** Start Reading passage **

The position promoted by the League of the South at the turn of the twenty-first century that the South is a Christian nation under threat is not new. Many of these sentiments originated in the mid-nineteenth century and, in the following section, we review some of these historical precedents.
James Henley Thornwell, Benjamin Morgan Palmer, Robert Lewis Dabney and the Origins of the Theological War Thesis
During and after the US Civil War, several prominent Southern clergymen defined the conflict and political debate with abolitionists as a theological struggle between Christian orthodoxy and anti-Christian forces, the former comprising the Confederacy, the latter referring to the Union. Many clergymen in the South supported secession, delivering sermons and producing pamphlets championing the Confederacy (Snay; Wakelyn; Fox-Genovese and Genovese, “Social Thought”). Within the clergy, however, historians Simkins and Roland argue that it was members of the Presbyterian denomination who were widely considered to be “the intellectual elite among Southern churchmen” (158). Presbyterian chaplains including South Carolina Theological Seminary Professor James Henley Thornwell, New Orleans Presbyterian minister Benjamin Morgan Palmer and Confederate pastor Robert Lewis Dabney engaged in reviews of the Civil War from a theological perspective. Often published by the presses of the Presbyterian Church, a body of literature developed that asserted the Civil War had been an attack on a Christian South by heretical and atheistic forces of the North. Some contemporaries in the Presbyterian Church condemned this position. For example, Robert Livingston Stanton (1810–1885), Professor in the Theological Seminary of the Presbyterian Church at Danville, Kentucky at the time of the Civil War, states Thornwell gave “eloquent voice to the cause of treason” and that Palmer also was articulate in his support for slavery, secession and, thus, “treason” (161, 171). Others, in contrast, supported the stances taken by Presbyterian leaders like Thornwell and Palmer, such as Frederick A. Ross (1796–1883), a Presbyterian minister in Tennessee and Alabama for over fifty years (Ross n.pag.; Rogers 112–124).
Texts by Thornwell and Palmer, many of which have recently regained scholarly attention (see, inter alia, Genovese; Farmer), are amongst those that became key elements in the theorization of a Christian Confederate nation and the theological war thesis. Between 1871 and 1873 the Presbyterian Committee published the complete works of James Henley Thornwell and in 1875 a secular press distributed Benjamin Morgan Palmer’s biography of Thornwell (Thornwell; Palmer). In turn, Johnson’s biography of Palmer reproduced the New Orleans chaplain’s 29 November 1860 Thanksgiving sermon, given in Louisiana three weeks before South Carolina became the first state to secede. Here Palmer argued that slavery “has fashioned our modes of life, and determined all our habits of thought and feeling, and moulded the very type of our civilization” and further explained that it was a religious duty to “defend the cause of God and religion” and, in particular, “to conserve and to perpetuate the institution of domestic slavery” (qtd. in Johnson, Life and Letters of Benjamin Morgan Palmer 209–210). Condemned by Robert Livingston Stanton as being “steeped in sin, guilt, and crime” for its exhortation of secession to maintain slavery, Palmer’s sermon subsequently became a central text of the theological war thesis (169).

** End Reading passage **

_Given problem A_
In the passage on Southern clergy and the Civil War, why did Robert Livingston Stanton condemn Palmer's Thanksgiving sermon?
_Given problem B_
Turn the paragraph of the passage on Southern clergy and the Civil War that begins "Texts by Thornwell and Palmer" into a short bulleted list that keeps its main facts.
_Given problem C_
Reproduce everything in the passage on Southern clergy and the Civil War from "The position promoted" down to "these historical precedents.".

** Start Information shown **

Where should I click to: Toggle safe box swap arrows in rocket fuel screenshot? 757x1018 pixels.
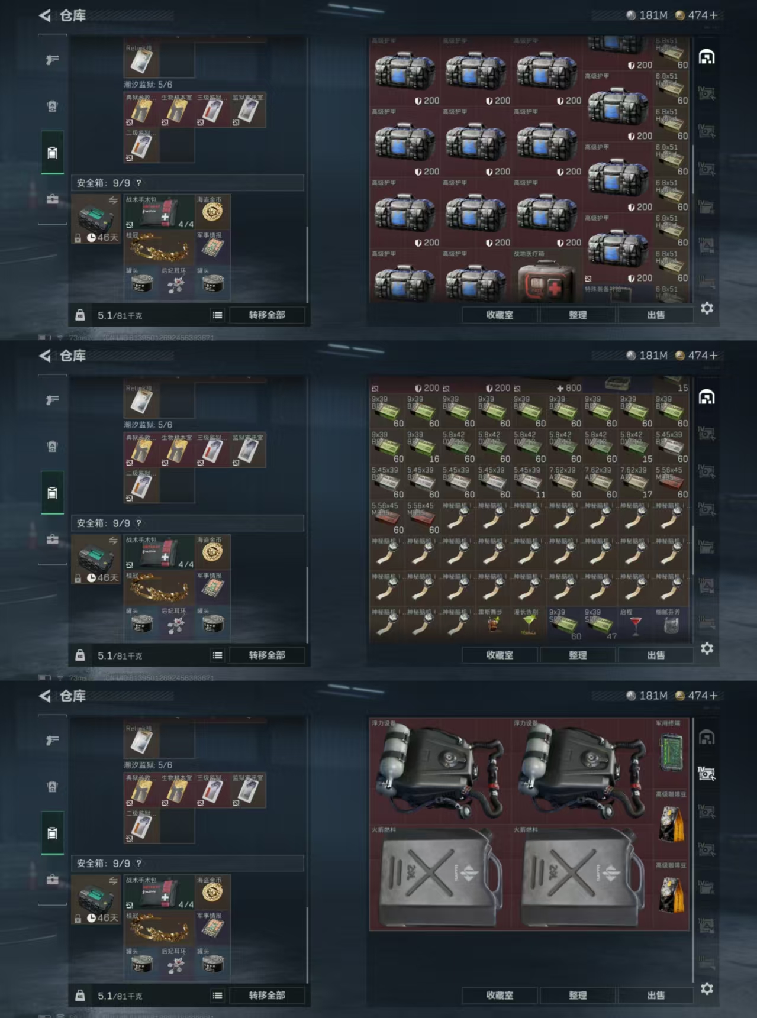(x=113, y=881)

** End Information shown **
** Start Information shown **

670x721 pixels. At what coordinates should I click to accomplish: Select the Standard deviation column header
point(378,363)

** End Information shown **

_Written solution A_
Stanton condemned the sermon as "steeped in sin, guilt, and crime" because it urged secession in order to maintain slavery.

_Written solution B_
- Texts by Thornwell and Palmer, many now drawing renewed scholarly attention, became key to theorizing a Christian Confederate nation and the theological war thesis.
- The Presbyterian Committee published Thornwell's complete works between 1871 and 1873.
- In 1875 a secular press distributed Palmer's biography of Thornwell.
- Johnson's biography of Palmer reproduced Palmer's Thanksgiving sermon of 29 November 1860, given in Louisiana three weeks before South Carolina became the first state to secede.
- In that sermon Palmer argued that slavery had shaped Southern life, thought and civilization, and that defending "the cause of God and religion," in particular preserving domestic slavery, was a religious duty.
- Stanton condemned the sermon for urging secession to maintain slavery, and it later became a central text of the theological war thesis.

_Written solution C_
The position promoted by the League of the South at the turn of the twenty-first century that the South is a Christian nation under threat is not new. Many of these sentiments originated in the mid-nineteenth century and, in the following section, we review some of these historical precedents.